Data extract:
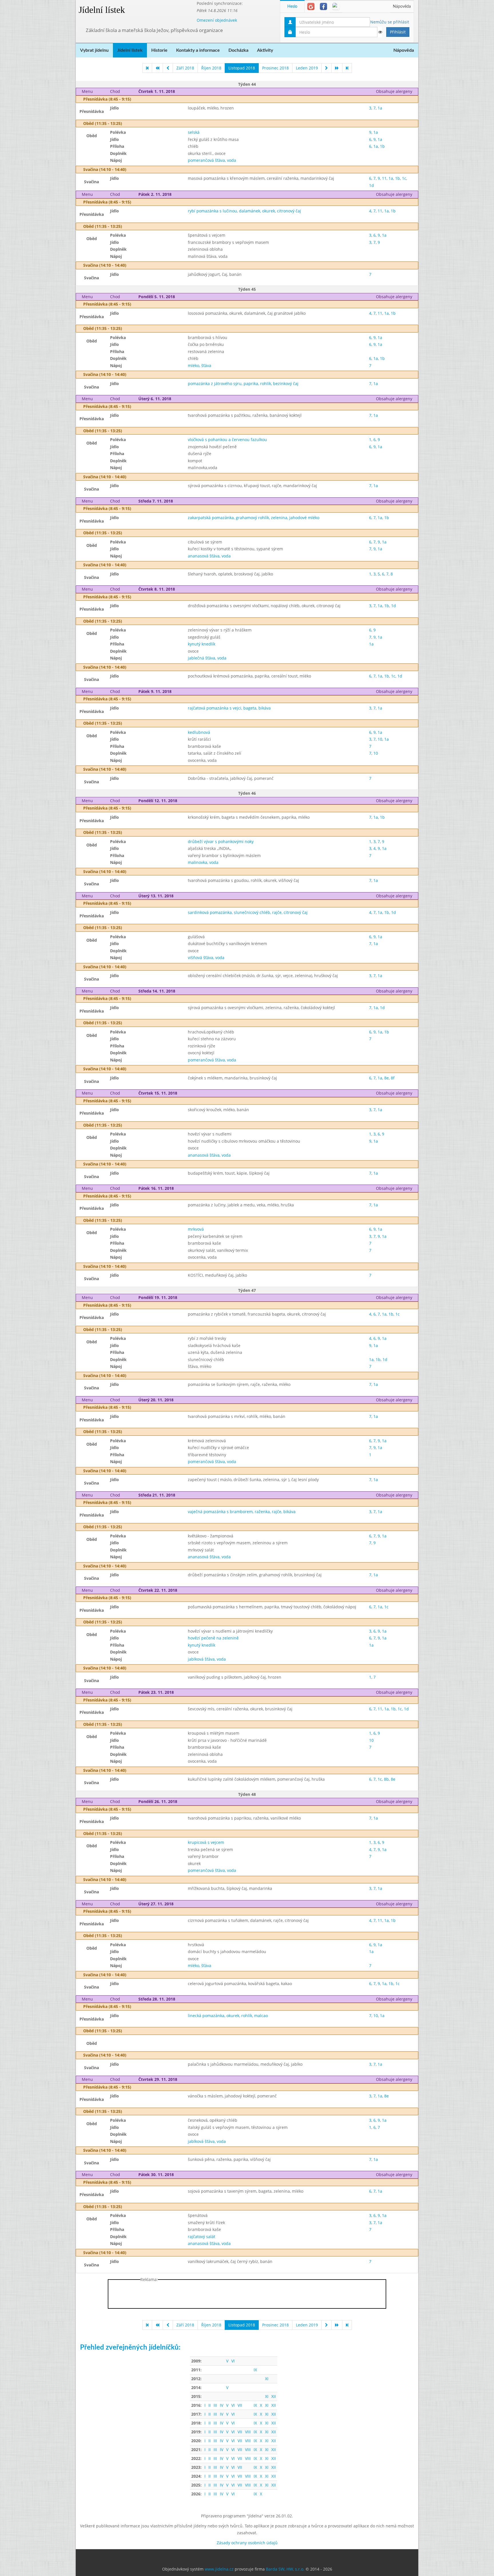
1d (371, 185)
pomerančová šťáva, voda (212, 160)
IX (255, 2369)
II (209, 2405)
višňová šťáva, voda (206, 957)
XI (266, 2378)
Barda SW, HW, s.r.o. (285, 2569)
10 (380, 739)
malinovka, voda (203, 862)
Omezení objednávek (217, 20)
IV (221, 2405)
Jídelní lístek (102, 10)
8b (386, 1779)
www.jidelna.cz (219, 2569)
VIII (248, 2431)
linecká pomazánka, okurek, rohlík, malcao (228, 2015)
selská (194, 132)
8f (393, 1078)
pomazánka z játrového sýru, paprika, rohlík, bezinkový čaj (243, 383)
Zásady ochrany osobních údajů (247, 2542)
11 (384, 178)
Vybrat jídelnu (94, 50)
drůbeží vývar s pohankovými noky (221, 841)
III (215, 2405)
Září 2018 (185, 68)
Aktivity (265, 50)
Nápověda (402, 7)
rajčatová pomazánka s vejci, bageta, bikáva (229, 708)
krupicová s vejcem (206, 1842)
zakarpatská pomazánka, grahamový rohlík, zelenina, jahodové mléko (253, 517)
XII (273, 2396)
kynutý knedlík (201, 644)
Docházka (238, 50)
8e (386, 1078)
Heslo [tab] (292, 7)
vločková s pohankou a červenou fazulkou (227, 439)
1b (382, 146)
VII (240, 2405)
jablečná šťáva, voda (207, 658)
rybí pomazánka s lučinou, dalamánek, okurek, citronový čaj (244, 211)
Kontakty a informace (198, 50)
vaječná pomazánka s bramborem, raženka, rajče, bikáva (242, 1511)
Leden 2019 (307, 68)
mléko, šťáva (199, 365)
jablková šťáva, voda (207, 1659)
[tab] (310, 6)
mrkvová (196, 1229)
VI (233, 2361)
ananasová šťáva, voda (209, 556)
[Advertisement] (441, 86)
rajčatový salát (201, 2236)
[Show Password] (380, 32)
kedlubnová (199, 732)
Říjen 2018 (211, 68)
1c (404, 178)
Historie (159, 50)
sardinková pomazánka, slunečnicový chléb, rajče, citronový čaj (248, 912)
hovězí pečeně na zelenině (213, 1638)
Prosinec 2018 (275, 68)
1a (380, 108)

What is expected: A word-for-word copy of the data, without its pictures, is what is needed.

Result of this task:
1d (371, 185)
pomerančová šťáva, voda (212, 160)
IX (255, 2369)
II (209, 2405)
višňová šťáva, voda (206, 957)
XI (266, 2378)
Barda SW, HW, s.r.o. (285, 2569)
10 (380, 739)
malinovka, voda (203, 862)
Omezení objednávek (217, 20)
IV (221, 2405)
Jídelní lístek (102, 10)
8b (386, 1779)
www.jidelna.cz (219, 2569)
VIII (248, 2431)
linecká pomazánka, okurek, rohlík, malcao (228, 2015)
selská (194, 132)
8f (393, 1078)
pomazánka z játrového sýru, paprika, rohlík, bezinkový čaj (243, 383)
Zásady ochrany osobních údajů (247, 2542)
11 (384, 178)
Vybrat jídelnu (94, 50)
drůbeží vývar s pohankovými noky (221, 841)
III (215, 2405)
Září 2018 (185, 68)
Aktivity (265, 50)
Nápověda (402, 7)
rajčatová pomazánka s vejci, bageta, bikáva (229, 708)
krupicová s vejcem (206, 1842)
zakarpatská pomazánka, grahamový rohlík, zelenina, jahodové mléko (253, 517)
XII (273, 2396)
kynutý knedlík (201, 644)
Docházka (238, 50)
8e (386, 1078)
Heslo [tab] (292, 7)
vločková s pohankou a červenou fazulkou (227, 439)
1b (382, 146)
VII (240, 2405)
jablečná šťáva, voda (207, 658)
rybí pomazánka s lučinou, dalamánek, okurek, citronový čaj (244, 211)
Kontakty a informace (198, 50)
vaječná pomazánka s bramborem, raženka, rajče, bikáva (242, 1511)
Leden 2019 (307, 68)
mléko, šťáva (199, 365)
jablková šťáva, voda (207, 1659)
[tab] (310, 6)
mrkvová (196, 1229)
VI (233, 2361)
ananasová šťáva, voda (209, 556)
[Advertisement] (441, 86)
rajčatový salát (201, 2236)
[Show Password] (380, 32)
kedlubnová (199, 732)
Říjen 2018 (211, 68)
1c (404, 178)
Historie (159, 50)
sardinková pomazánka, slunečnicový chléb, rajče, citronový čaj (248, 912)
hovězí pečeně na zelenině (213, 1638)
Prosinec 2018 (275, 68)
1a (380, 108)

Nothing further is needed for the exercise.